### WHAT TO PRODUCE
Retype the passage about Cayce's readings word for word, starting at "In this we see" and ending at "remain the same.".

In this we see the plan of development of those individuals set upon this plane, meaning the ability (as would be manifested from the physical) to enter again into the presence of the Creator and become a full part of that creation.
Insofar as this entity is concerned, this is the third appearance on this plane, and before this one, as the monk. We see glimpses in the life of the entity now as were shown in the monk, in his mode of living. The body is only the vehicle ever of that spirit and soul that waft through all times and ever remain the same.
These phrases were, for Lammers, the golden key to the mysteries: a theory of eternal recurrence, or reincarnation, which identified man’s destiny as inner refinement through karmic cycles of rebirth, then reintegration with the source of Creation. This, the printer believed, was the hidden truth behind the Scriptural injunction to be “born again” so as to “enter the kingdom of Heaven.”
“It opens up the door,” Lammers told Cayce. “It’s like finding the secret chamber of the Great Pyramid.” He insisted that the doctrine that came through the readings synchronized the great wisdom traditions: “It’s Hermetic, it’s Pythagorean, it’s Jewish, it’s Christian!” Cayce himself wasn’t sure what to believe. “The important thing,” Lammers reassured him, “is that the basic system which runs through all the mystery traditions, whether they come from Tibet or the pyramids of Egypt, is backed up by you. It’s actually the right system. . . . It not only agrees with the best ethics of religion and society, it is the source of them.”
Lammers’s enthusiasms aside, the religious ideas that emerged from Cayce’s readings did articulate a compelling theology. Cayce’s teachings sought to marry a Christian moral outlook with the cycles of karma and reincarnation central to Hindu and Buddhist ways of thought, as well as the Hermetic concept of man as an extension of the Divine. Cayce’s references elsewhere to the causative powers of the mind—“the spiritual is the LIFE; the mental is the BUILDER; the physical is the RESULT”—melded his cosmic philosophy with tenets of New Thought, Christian Science, and mental healing. If there was an inner philosophy unifying the world’s religions, Cayce came as close as any modern person in defining it.
CAYCE’S “SOURCE”
Religious traditionalists could rightly object: Just where are Cayce’s “insights” coming from? Are they the product of a Higher Power or merely the overactive imagination of a religious outlier? Or, worse, are his phrases the type of muddle-fuddle produced by haunts at Ouija board sessions?
Cayce himself wrestled with these questions. His response was that all of his ideas, whatever their source, had to square with Gospel ethics in order to be judged vital and right. Cayce addressed this in a talk that he delivered in his normal waking state in Norfolk, Virginia, in February 1933, just before he turned fifty-six:
Many people ask me how I prevent undesirable influences entering into the work I do. In order to answer that question let me relate an experience I had as a child. When I was between eleven and twelve years of age I had read the Bible through three times. I have now read it fifty-six times. No doubt many people have read it more times than that, but I have tried to read it through once for each year of my life. Well, as a child I prayed that I might be able to do something for the other fellow, to aid others in understanding themselves, and especially to aid children in their ills. I had a vision one day which convinced me that my prayer had been heard and answered.

### DATASET ENTRIES
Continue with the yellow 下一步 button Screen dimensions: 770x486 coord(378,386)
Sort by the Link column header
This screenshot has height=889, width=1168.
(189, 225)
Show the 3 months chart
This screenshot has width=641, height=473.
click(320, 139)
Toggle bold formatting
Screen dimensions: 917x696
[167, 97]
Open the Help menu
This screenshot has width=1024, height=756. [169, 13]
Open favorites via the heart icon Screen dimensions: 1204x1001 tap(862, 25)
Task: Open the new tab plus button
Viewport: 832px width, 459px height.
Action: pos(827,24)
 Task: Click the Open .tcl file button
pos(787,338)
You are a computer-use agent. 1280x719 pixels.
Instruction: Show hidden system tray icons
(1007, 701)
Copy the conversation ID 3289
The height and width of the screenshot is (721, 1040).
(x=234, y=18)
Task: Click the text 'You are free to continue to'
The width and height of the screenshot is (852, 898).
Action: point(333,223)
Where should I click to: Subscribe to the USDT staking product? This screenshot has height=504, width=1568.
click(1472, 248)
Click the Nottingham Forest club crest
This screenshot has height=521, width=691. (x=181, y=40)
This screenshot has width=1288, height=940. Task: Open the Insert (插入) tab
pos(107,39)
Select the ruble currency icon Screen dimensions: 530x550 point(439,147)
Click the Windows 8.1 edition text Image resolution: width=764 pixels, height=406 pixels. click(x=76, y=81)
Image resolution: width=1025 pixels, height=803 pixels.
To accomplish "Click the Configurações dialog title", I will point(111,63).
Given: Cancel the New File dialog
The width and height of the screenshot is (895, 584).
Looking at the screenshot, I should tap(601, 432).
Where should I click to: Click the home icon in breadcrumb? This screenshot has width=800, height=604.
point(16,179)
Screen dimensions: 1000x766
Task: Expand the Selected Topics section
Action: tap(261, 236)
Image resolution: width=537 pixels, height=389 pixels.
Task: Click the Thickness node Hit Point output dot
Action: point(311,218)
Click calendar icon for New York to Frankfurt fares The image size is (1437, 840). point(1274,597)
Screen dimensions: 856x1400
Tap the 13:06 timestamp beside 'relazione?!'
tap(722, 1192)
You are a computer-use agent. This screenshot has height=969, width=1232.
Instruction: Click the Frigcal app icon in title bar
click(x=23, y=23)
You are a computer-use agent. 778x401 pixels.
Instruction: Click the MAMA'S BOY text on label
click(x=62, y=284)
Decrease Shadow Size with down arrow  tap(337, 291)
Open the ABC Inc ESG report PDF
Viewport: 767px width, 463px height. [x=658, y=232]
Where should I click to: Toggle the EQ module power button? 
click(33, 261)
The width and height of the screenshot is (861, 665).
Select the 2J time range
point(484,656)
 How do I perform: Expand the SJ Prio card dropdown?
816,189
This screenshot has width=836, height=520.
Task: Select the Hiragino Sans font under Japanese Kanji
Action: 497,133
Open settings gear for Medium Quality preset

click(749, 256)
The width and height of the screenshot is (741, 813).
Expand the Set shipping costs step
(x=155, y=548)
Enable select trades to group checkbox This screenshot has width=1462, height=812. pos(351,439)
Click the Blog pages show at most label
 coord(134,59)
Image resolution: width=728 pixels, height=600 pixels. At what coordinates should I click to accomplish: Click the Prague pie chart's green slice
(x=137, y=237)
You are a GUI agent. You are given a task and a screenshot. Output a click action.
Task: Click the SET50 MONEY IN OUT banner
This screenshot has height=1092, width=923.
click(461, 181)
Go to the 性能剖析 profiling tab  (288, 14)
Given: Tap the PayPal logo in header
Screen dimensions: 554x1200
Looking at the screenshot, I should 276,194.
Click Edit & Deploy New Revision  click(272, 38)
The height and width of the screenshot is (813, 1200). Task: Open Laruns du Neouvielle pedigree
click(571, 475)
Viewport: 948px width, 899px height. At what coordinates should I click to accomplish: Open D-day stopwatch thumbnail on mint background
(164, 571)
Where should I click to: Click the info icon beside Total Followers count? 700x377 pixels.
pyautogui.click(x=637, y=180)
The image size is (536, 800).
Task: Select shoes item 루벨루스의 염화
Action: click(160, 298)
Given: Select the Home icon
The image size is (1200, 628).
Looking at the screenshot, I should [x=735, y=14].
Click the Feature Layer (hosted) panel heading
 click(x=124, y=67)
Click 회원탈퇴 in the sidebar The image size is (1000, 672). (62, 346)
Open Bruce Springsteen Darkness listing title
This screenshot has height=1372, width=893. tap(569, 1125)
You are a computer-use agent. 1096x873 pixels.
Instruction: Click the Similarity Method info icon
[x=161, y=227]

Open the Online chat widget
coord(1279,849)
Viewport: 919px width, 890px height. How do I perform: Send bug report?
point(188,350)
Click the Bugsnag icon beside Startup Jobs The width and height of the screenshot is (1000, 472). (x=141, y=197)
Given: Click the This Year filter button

### RESULT OF THIS EXERCISE
In this we see the plan of development of those individuals set upon this plane, meaning the ability (as would be manifested from the physical) to enter again into the presence of the Creator and become a full part of that creation.
Insofar as this entity is concerned, this is the third appearance on this plane, and before this one, as the monk. We see glimpses in the life of the entity now as were shown in the monk, in his mode of living. The body is only the vehicle ever of that spirit and soul that waft through all times and ever remain the same.